▶ [PASSAGE PRÉSENTÉ]:
######

Le président ukrainien Volodymyr Zelensky lors d’une réunion à Kiev en février 2024 avec la secrétaire au Trésor américain Janet Yellen. (Président de l’Ukraine, Flickr, domaine public)
Le plan adopté par le chef du régime de Kiev propose que l’OTAN entre en conflit direct avec la Russie, mais n’explique pas pourquoi.
Le dirigeant ukrainien Vladimir Zelensky a enfin dévoilé son « plan de victoire », censé aider Kiev à gagner la guerre contre la Russie.Les Ukrainiens eux-mêmes ont été les derniers à en connaître les détails, mais le plan a été entièrement dévoilé, à l’exception de quelques points confidentiels.
Et il n’entrera probablement pas dans l’histoire comme un document substantiel.
Zelensky a exigé que les puissances occidentales approuvent son plan dans les trois mois. Cependant, le « plan de victoire » semble trop farfelu pour que ses partisans l’approuvent.
Premier point : Adhésion à l’OTAN
Le premier point stipule que l’Ukraine doit recevoir une invitation immédiate à adhérer à l’OTAN, même si le conflit se poursuit. Si Mark Rutte, le nouveau secrétaire général de l’OTAN, insiste sur le fait que Kiev rejoindra probablement l’organisation à un moment ou à un autre, il s’est montré plus réservé quant aux propositions de M. Zelensky. « Cela ne signifie pas que je puisse dire que je soutiens l’ensemble du plan […] il y a de nombreux problèmes « , a-t-il déclaré.

######

▶ [DONNÉES EXTRAITES]:
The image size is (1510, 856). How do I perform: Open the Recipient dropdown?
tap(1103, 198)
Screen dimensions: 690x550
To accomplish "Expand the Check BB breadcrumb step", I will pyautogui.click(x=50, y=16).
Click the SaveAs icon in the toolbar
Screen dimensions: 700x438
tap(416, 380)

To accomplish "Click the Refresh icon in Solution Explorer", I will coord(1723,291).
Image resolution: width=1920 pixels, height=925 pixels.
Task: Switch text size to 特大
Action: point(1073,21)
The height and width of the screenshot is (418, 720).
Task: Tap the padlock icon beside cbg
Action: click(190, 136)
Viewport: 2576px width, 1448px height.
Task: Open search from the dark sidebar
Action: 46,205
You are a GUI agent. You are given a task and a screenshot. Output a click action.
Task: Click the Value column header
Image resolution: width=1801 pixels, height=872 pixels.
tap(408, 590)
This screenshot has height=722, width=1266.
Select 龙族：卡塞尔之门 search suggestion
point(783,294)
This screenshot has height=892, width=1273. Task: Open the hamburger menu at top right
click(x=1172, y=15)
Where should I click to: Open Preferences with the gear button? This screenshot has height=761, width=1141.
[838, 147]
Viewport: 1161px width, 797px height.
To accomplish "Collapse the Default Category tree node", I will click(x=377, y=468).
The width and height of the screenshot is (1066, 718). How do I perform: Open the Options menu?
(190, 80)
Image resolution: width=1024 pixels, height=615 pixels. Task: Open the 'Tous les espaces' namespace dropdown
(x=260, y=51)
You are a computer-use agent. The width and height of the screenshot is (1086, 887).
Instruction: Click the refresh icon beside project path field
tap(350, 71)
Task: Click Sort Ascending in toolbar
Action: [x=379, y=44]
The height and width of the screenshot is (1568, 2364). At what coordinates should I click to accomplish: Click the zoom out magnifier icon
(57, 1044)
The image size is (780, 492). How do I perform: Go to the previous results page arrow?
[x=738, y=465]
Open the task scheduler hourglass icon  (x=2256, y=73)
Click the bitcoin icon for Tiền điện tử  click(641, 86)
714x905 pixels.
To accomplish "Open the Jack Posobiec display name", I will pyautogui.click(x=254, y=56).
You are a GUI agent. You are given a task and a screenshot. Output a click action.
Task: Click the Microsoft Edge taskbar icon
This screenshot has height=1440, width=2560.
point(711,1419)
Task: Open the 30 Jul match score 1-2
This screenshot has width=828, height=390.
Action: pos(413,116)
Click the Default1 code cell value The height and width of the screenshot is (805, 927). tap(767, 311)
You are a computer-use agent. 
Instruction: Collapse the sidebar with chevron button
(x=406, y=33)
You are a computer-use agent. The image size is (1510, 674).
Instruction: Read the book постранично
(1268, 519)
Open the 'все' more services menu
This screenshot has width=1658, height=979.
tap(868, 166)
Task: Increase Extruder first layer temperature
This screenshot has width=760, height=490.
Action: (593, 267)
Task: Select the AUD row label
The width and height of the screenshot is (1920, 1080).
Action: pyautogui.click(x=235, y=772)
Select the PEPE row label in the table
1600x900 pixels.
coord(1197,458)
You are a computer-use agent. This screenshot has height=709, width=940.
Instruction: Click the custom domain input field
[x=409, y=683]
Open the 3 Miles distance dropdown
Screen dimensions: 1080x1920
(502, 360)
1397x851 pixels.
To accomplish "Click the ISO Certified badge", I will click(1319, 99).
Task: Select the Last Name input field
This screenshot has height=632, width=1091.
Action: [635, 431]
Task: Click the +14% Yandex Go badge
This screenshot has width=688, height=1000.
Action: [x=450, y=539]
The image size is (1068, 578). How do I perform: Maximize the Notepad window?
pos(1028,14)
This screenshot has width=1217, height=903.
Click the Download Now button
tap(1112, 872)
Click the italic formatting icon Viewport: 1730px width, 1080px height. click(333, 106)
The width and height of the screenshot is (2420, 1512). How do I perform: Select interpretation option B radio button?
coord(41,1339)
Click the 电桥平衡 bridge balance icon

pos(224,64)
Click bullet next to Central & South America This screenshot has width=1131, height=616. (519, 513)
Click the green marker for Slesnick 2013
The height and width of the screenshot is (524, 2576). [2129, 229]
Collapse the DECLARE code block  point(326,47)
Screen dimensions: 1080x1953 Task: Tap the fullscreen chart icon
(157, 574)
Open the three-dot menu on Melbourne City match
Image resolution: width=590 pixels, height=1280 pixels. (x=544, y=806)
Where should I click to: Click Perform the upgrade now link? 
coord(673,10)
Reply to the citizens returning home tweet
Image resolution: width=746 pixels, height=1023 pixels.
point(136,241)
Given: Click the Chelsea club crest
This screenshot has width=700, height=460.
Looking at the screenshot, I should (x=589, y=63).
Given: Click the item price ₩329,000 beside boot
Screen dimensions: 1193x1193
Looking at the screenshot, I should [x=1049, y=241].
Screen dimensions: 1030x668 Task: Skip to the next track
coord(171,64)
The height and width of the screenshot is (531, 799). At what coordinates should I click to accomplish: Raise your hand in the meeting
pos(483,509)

######

▶ [ÉNONCÉ DE LA TÂCHE]:
Résumez en deux phrases, s'il vous plaît, le passage sur le « plan de victoire » de Zelensky.

▶ [RÉSULTAT DE L'EXERCICE]:
Le dirigeant ukrainien Zelensky a dévoilé son « plan de victoire », censé aider Kiev à gagner la guerre contre la Russie, et a exigé que les puissances occidentales l'approuvent dans les trois mois. Le premier point réclame une invitation immédiate de l'Ukraine à adhérer à l'OTAN, même si le conflit se poursuit, mais Mark Rutte, le nouveau secrétaire général de l'OTAN, s'est montré réservé et a évoqué de nombreux problèmes.